__Source document__.
--- --- ---

But new rounds of US sanctions have included provisions aimed specifically at impacting Novatek’s ability to fully utilise its new transshipment hubs, and come on top of sanctions that seem likely to prevent ALNG2 using some of the new Arc 7 vessels constructed in South Korea. In deference to European countries which have existing long-term contracts, the US has steered clear of sanctioning Yamal LNG, but has been quite explicit in its aims in respect of ALNG2, with assistant secretary for energy resources Geoffrey Pyatt telling US congressmen in November last year that “our objective is to kill that project”.

The US sanctions have specifically proscribed Arctic Transshipment LLC, the company set up by Novatek to own and operate the two FSUs at Murmansk and Kamchatka. This makes it doubly difficult for western ship operators, at least, to use these facilities, and neither of the FSUs seem in fact to have yet been put into operation, despite having been in position for some months.

Russian optimism

But despite the aggressiveness of the US sanctions on ALNG2, and the increasing likelihood that the EU will impose at least some measures that will impact Yamal LNG, Russian sources continue to express optimism that they will find ways to work around any sanctions.

--- --- ---

__Directive 1__. Rewrite the paragraph of the sanctions article that begins "The US sanctions have specifically proscribed" as a short bulleted list that keeps its main facts.
__Directive 2__. According to the sanctions article, why has the US avoided sanctioning Yamal LNG? Answer in one to three sentences.
__Directive 3__. Supply the next part of the sanctions article, starting after its last sentence.
The records are separate material, unrelated to the sanctions article.

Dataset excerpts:
--- --- ---

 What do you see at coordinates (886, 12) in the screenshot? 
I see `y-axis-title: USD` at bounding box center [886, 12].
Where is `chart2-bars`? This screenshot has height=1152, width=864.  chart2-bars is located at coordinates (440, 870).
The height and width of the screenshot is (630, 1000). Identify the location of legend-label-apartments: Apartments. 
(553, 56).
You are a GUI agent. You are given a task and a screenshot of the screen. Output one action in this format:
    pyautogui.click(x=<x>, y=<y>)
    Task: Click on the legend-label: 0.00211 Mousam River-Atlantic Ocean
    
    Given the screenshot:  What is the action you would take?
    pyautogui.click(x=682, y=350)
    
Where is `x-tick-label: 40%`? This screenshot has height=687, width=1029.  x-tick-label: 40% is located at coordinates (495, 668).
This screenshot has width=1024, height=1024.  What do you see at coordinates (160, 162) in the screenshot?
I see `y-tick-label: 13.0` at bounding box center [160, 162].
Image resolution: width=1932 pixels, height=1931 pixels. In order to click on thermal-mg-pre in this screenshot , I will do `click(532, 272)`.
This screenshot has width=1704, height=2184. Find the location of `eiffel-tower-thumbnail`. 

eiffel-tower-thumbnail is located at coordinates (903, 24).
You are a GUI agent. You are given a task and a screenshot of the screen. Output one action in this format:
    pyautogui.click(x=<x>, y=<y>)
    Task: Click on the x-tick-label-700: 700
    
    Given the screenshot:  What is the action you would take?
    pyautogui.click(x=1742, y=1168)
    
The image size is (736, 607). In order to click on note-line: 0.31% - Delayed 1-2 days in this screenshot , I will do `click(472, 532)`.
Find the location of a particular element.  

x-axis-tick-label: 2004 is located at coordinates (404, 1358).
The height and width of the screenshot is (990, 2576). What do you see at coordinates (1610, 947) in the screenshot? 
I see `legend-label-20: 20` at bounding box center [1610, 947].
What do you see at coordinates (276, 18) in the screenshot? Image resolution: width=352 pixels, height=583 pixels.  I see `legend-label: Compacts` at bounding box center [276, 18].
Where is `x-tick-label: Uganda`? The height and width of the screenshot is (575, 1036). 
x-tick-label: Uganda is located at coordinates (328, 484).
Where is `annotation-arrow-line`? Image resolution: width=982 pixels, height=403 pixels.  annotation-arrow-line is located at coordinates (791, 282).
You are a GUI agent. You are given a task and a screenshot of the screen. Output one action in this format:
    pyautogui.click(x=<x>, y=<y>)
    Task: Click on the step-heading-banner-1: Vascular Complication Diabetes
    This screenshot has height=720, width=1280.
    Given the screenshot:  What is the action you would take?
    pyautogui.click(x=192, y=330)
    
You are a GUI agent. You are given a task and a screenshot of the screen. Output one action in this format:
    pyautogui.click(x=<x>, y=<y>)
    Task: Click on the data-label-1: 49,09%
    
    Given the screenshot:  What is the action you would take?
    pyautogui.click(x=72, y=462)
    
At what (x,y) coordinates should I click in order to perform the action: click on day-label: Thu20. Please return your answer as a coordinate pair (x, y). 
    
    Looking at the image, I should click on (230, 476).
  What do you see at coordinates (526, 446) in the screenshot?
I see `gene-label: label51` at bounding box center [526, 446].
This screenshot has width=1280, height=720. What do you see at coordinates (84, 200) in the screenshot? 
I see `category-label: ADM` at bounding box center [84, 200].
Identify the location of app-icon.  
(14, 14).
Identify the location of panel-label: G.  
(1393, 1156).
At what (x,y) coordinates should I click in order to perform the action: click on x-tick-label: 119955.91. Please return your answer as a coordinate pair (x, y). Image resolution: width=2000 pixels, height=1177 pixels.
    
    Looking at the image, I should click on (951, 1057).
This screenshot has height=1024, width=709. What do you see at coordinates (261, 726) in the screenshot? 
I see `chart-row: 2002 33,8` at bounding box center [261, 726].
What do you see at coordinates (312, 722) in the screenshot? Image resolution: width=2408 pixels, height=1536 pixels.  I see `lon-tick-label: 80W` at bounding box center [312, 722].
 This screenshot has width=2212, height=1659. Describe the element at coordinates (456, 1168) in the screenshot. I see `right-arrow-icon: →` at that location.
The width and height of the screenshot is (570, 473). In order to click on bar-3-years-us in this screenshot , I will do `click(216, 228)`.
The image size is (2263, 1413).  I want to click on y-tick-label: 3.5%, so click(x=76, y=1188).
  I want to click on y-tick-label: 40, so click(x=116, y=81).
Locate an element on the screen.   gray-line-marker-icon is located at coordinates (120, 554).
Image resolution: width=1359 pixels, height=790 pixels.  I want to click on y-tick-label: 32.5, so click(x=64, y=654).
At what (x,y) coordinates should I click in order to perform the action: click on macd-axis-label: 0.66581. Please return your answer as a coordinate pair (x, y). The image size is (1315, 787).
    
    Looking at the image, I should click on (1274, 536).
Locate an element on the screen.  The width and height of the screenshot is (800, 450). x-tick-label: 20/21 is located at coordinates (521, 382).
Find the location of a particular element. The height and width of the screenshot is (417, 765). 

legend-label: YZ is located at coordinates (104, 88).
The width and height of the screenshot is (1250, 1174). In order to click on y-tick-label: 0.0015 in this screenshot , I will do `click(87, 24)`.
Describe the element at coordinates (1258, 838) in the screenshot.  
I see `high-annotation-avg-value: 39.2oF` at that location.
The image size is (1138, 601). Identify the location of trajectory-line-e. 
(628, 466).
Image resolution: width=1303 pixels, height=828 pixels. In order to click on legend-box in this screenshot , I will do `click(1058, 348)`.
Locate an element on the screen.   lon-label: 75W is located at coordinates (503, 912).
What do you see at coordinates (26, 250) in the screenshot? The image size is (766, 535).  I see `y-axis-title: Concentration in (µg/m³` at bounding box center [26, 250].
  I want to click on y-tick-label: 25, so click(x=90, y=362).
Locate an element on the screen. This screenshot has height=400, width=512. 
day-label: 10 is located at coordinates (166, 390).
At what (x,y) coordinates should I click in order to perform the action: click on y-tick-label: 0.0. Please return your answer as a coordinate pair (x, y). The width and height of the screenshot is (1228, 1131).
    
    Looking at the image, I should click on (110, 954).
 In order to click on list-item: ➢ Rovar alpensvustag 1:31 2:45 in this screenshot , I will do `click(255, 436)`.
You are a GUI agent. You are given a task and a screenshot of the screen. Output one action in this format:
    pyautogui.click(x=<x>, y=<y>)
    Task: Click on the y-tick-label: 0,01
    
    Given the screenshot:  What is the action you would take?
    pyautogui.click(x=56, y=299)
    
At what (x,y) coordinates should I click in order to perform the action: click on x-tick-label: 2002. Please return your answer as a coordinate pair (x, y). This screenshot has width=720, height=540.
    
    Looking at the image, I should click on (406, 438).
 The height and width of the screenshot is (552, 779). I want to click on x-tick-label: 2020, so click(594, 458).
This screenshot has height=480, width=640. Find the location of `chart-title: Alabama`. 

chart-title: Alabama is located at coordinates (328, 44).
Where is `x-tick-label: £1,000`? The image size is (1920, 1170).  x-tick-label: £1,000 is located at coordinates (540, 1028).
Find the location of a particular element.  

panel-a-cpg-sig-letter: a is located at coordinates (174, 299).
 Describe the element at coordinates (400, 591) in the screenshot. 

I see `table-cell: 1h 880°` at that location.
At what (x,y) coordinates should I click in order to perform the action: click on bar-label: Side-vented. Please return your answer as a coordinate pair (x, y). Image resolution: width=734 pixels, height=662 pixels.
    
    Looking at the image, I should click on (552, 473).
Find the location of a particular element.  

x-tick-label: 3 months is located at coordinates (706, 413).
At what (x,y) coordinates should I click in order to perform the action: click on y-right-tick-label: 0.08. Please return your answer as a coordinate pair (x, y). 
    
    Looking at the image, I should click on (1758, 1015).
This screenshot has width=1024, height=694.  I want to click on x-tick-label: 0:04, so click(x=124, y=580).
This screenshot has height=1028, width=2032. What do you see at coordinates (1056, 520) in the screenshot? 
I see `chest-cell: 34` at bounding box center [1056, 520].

--- --- ---

__Written answer 1__.
- US sanctions specifically target Arctic Transshipment LLC, the company Novatek set up to own and operate the two FSUs at Murmansk and Kamchatka.
- This makes it doubly difficult for western ship operators, at least, to use these facilities.
- Neither FSU seems to have been put into operation yet, though both have been in position for some months.

__Written answer 2__. The US has stayed away from sanctioning Yamal LNG out of deference to European countries that already hold long-term contracts with it.

__Written answer 3__.
On 29 May, for example, a Russian foreign ministry official was quoted by the RIA news agency as saying that any restrictions imposed by Europe would backfire on their initiators. He went on to say that Russian companies had already managed to redirect energy supplies to new markets, including India and China, and that this experience would help them cope with any new restrictions.

Such statements are clear hints that Russia is considering using similar tactics to those it has employed to blunt the impact of oil sanctions. In response to the EU and UK ban on oil imports from Russia and the G7 oil price cap, Russia has had to seek new markets for its oil, and also has found ways around the cap by creating a so-called dark fleet.

The enforcement of the oil price cap relies on the leverage of western maritime services, particularly insurance and shipping. Companies in G7 countries and the EU are prohibited from providing services like insurance, trade finance, and maritime services for Russian oil shipments sold above the USD 60/barrel price cap. But Russia has accumulated a dark fleet of older tankers, owned through obscure channels and insured through countries which are not imposing sanctions, and through these is able to circumvent the price cap for a proportion of its oil sales.

There are now suggestions that Russia could adopt this approach in LNG, accumulating a similar dark fleet of older, probably steam turbine, LNG tankers, not in this case to avoid a price cap, but to enable it to get its LNG to more distant markets if western ship owners and operators will not allow their vessels to carry out transshipment in Russian waters. This possibility was mooted by shipowner Flex LNG on a conference call in May, and referring also to ship-to-ship transfers, a technique that Yamal LNG used to transship between Arc 7s and conventional ships before the Zeebrugge expansion was ready. At that time, the transshipment was carried out off northern Norway, but presumably now would have to be done in Russian waters. Without doubt, Russia will have other tricks up its sleeve, such as strengthening conventional tankers and using icebreaker support in order to augment the Arc 7 fleet.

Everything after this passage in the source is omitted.